Possible explanations for catastrophic performace deterioration?

From: Carlos Moreno <moreno_pg(at)mochima(dot)com>
To: pgsql-performance(at)postgresql(dot)org
Subject: Possible explanations for catastrophic performace deterioration?
Date: 2007-09-23 16:45:15
Message-ID: 46F6981B.1010600@mochima.com
Views: Raw Message | Whole Thread | Download mbox | Resend email
Thread:
Lists: pgsql-performance


I recently had a puzzling experience (performace related).

Had a DB running presumably smoothly, on a server with Dual-Core
Opteron and 4GB of RAM (and SATA2 drives with Hardware RAID-1).
(PostgreSQL 8.2.4 installed from source, on a FC4 system --- databases
with no encoding --- initdb -E SQL_ASCII --no-locale, and all the
databases created with encoding SQL_ASCII)

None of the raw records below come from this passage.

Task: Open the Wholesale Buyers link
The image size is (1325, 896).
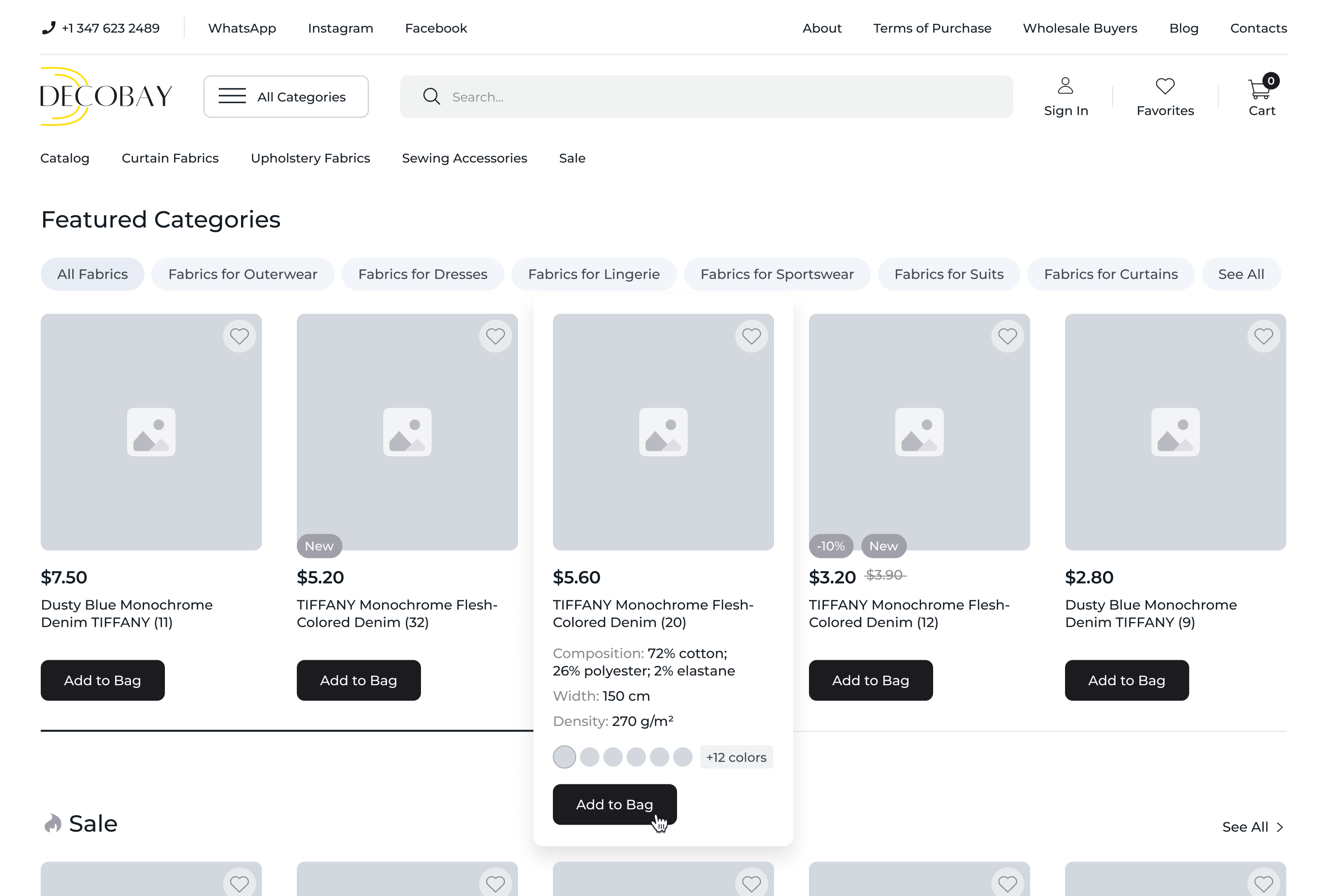Action: [1080, 28]
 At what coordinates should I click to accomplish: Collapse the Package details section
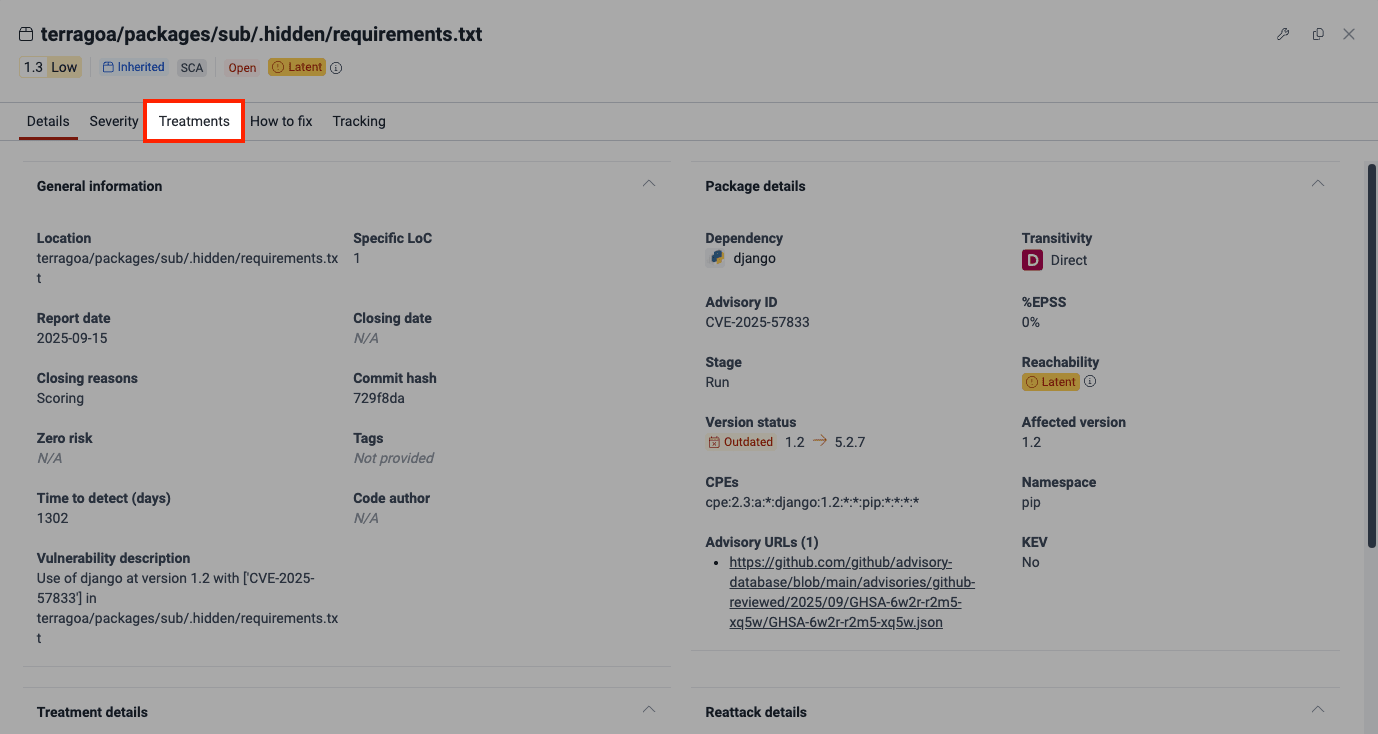[1317, 183]
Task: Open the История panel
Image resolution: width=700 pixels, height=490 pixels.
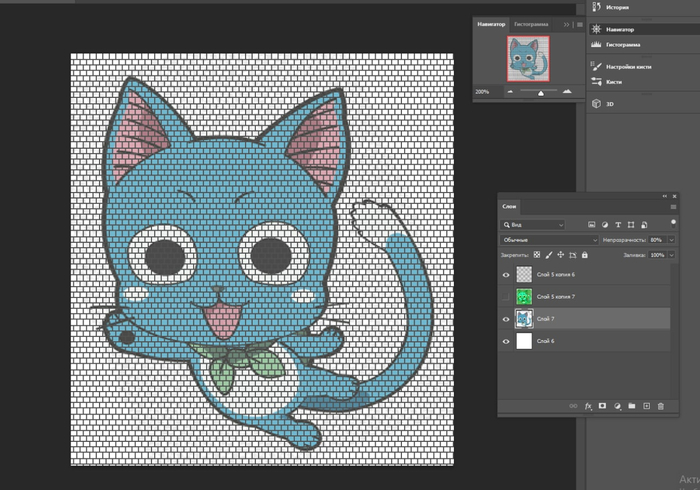Action: 617,7
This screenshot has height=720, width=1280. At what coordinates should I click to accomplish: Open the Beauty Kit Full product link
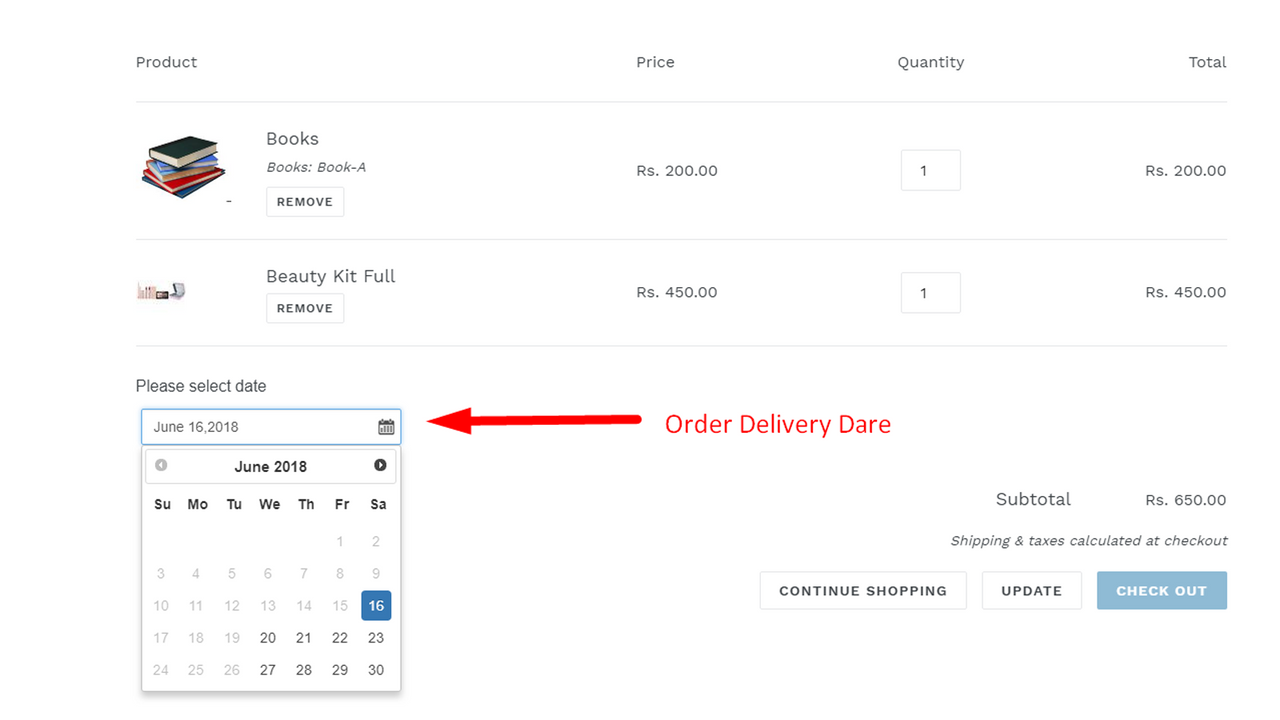pos(331,276)
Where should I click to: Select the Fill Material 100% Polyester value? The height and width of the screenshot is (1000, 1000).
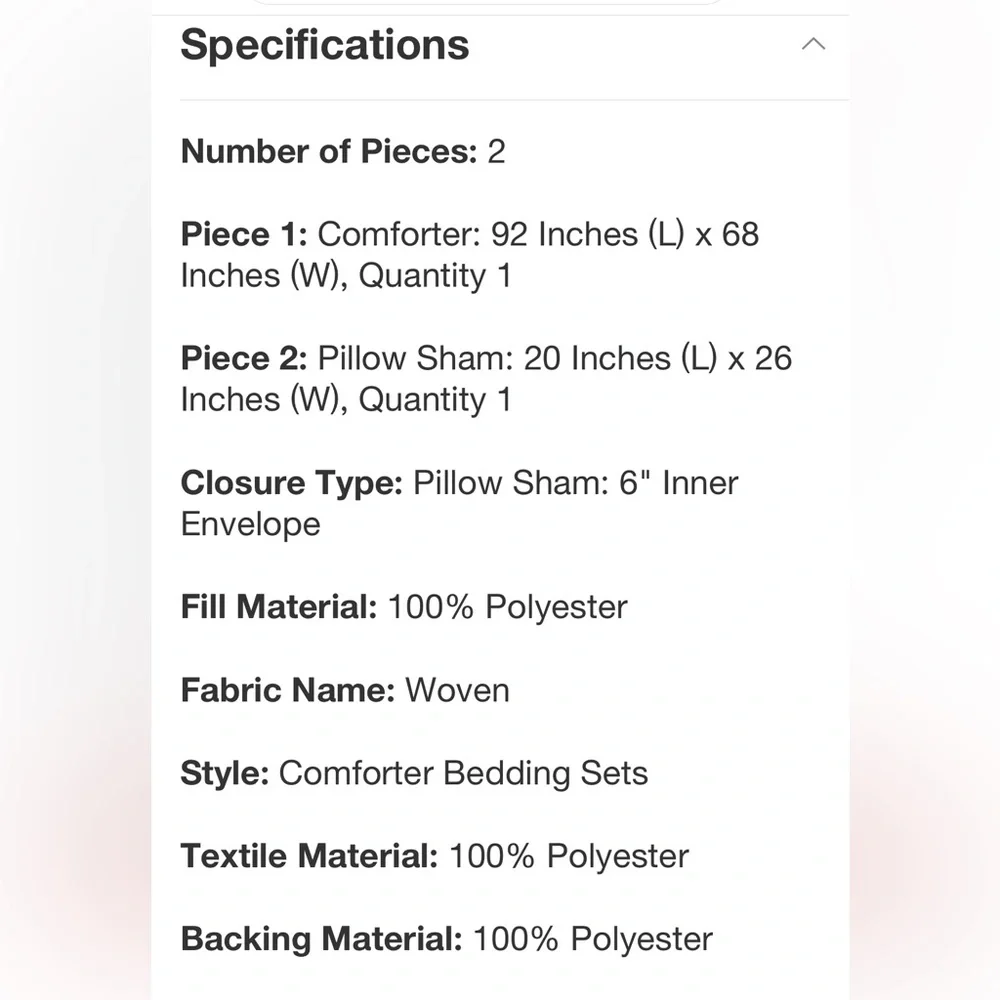(x=508, y=607)
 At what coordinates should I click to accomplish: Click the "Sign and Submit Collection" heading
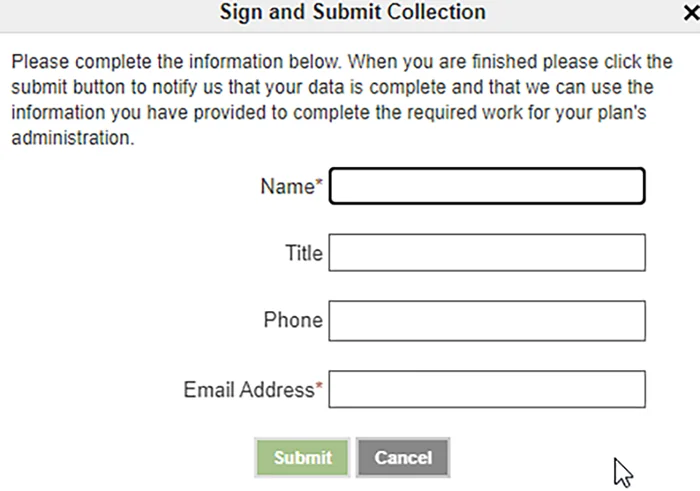point(352,13)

We thought that performance had gone little by little down, but the
evidence now suggests that something must have triggered a big step
down in the performance of the server.

Thinking that it was simply a bottleneck with the hardware, we moved
to a different machine (lower performance CPU-wise, but with dual hard
disk, so I configured the pg_xlog directory on a partition on a separate
hard disk, estimating that this would take precedence over the lower CPU
power and the 2GB of RAM instead of 4).

Not only the performance was faster --- a query like:

select count(*) from customer

was *instantaneous* on the new machine (just after populating it,
without having even analyzed it!), and would take over a minute on
the old machine (the first time). Then, the second time, it would
take a little over two seconds on the old machine (at this point, both
machines had *zero* activity --- they were both essentially disconnected
from the outside world; serving exclusively my psql connection).

Funny thing, I dropped the database (on the old machine) and re-created
it with the backup I had just created, and now the performance on the
old one was again normal (the above query now gives me a result in
essentially no time --- same as on the new machine).

In retrospect, I'm now wondering if a vacuum full would have solved
the issue? (we do run vacuumdb -z --- vacuum analyze --- daily)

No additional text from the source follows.